Finding the right treatment program involves careful consideration of such things as the setting, length of care, and philosophical approach.

Here, the Substance Abuse and Mental Health Services Administration, an agency within the U.S. Department of Health and Human Services, lists 12 questions to consider when selecting a treatment program:

Does the program accept your insurance? If not, will they work with you on a payment plan or find other means of support for you?

Is the program run by state-accredited, licensed, and/or trained professionals?

Is the facility clean, organized and well-run?

Does the program encompass the full range of needs of the individual (medical: including infectious diseases; psychological: including co-occurring mental illness; social; vocational; legal; etc.)?

Does the treatment program also address sexual orientation and physical disabilities as well as provide age, gender and culturally appropriate treatment services?

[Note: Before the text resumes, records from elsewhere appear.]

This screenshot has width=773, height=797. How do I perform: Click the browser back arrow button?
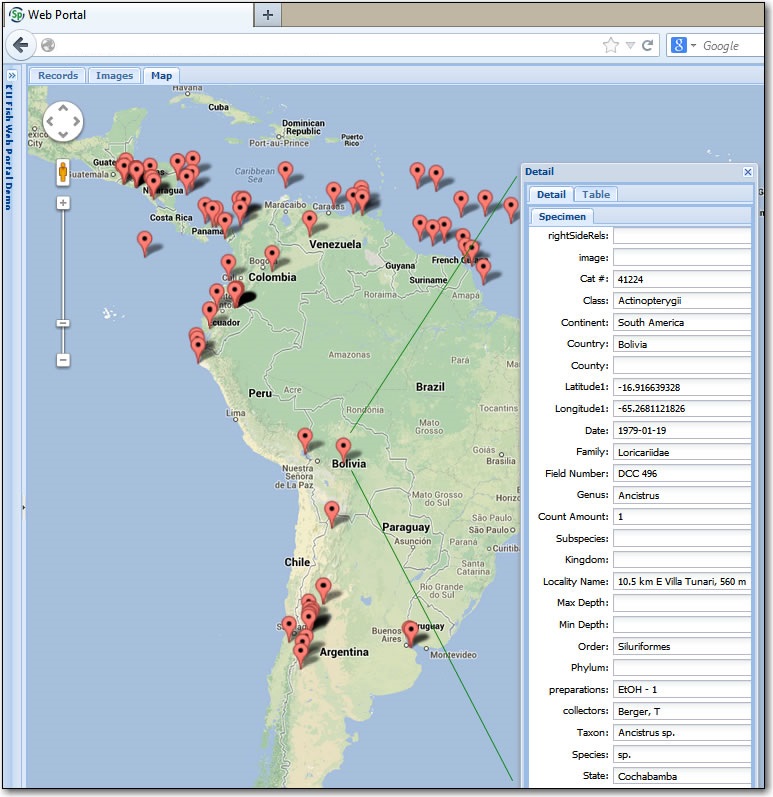pyautogui.click(x=21, y=45)
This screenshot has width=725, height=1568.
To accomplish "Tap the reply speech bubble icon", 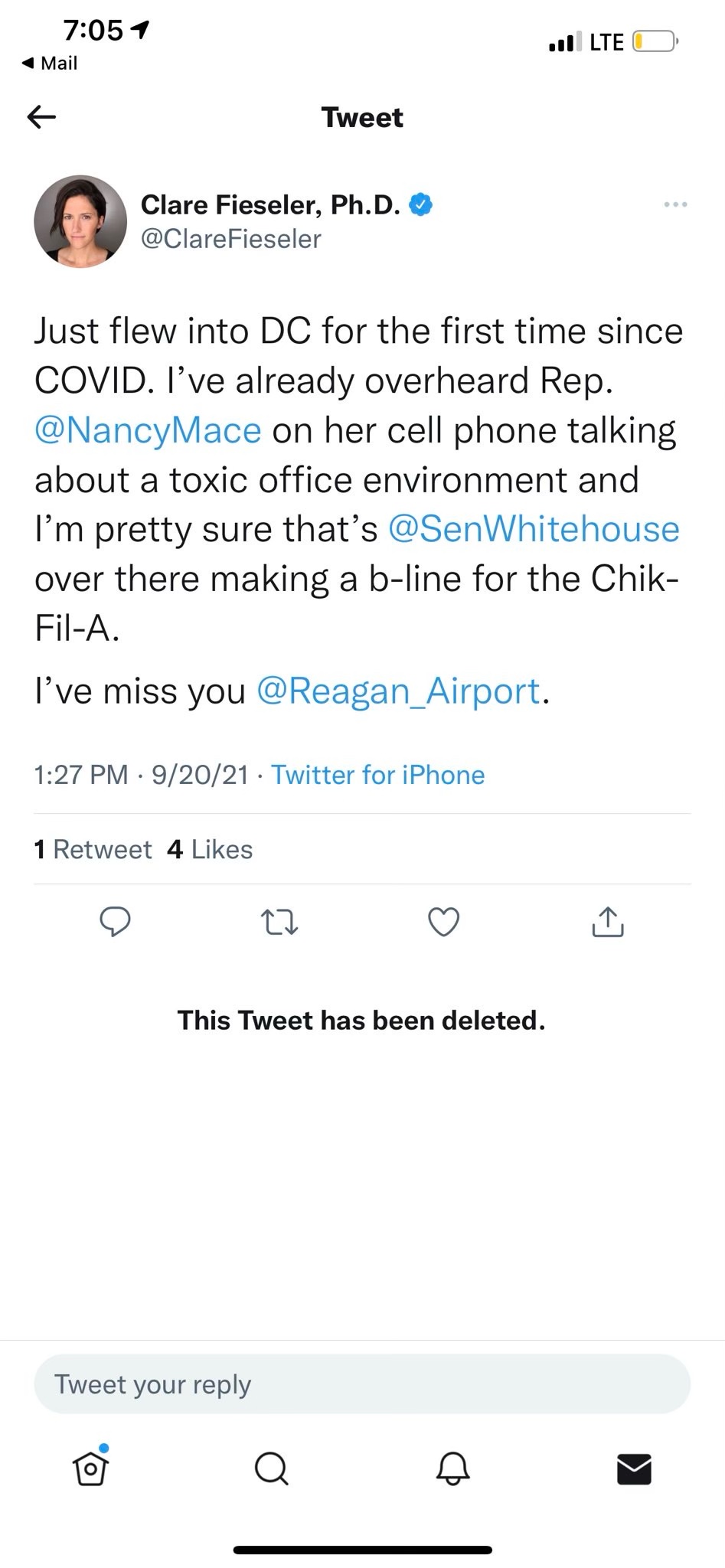I will pos(116,921).
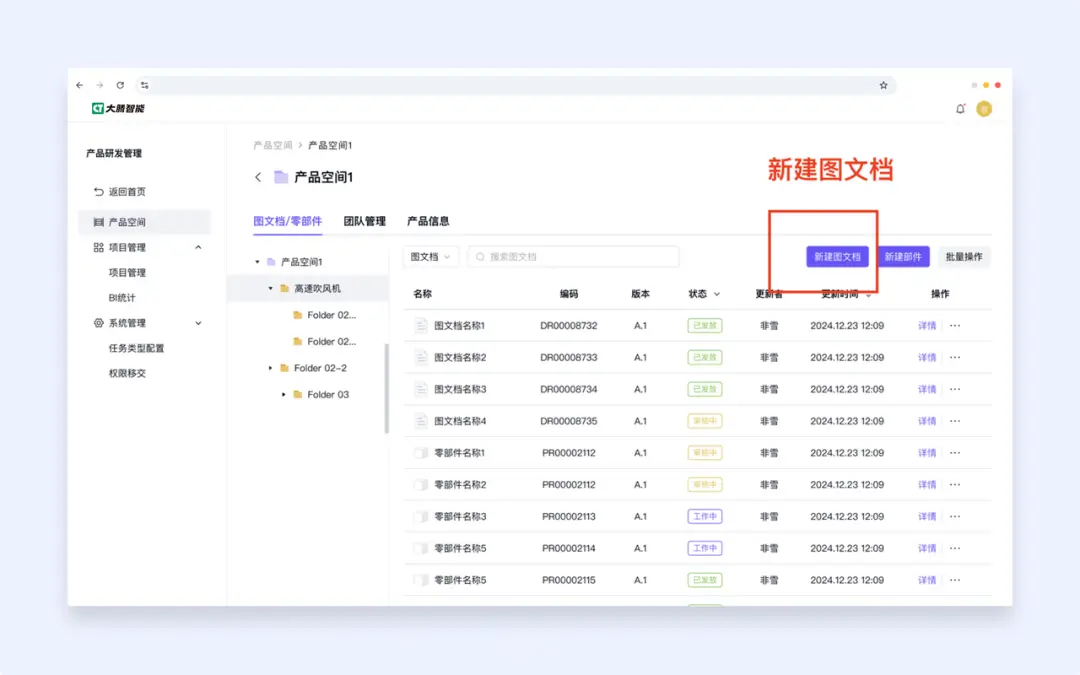
Task: Open the 图文档 filter dropdown
Action: pos(430,256)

Is long-term aftercare support and/or guidance encouraged, provided and maintained?

Is there ongoing assessment of an individual’s treatment plan to ensure it meets changing needs?

Does the program employ strategies to engage and keep individuals in longer-term treatment, increasing the likelihood of success?

Does the program offer counseling (individual or group) and other behavioral therapies to enhance the individual’s ability to function in the family/community?

Does the program offer medication as part of the treatment regimen, if appropriate?

Is there ongoing monitoring of possible relapse to help guide patients back to abstinence?

Are services or referrals offered to family members to ensure they understand addiction and the recovery process to help them support the recovering individual?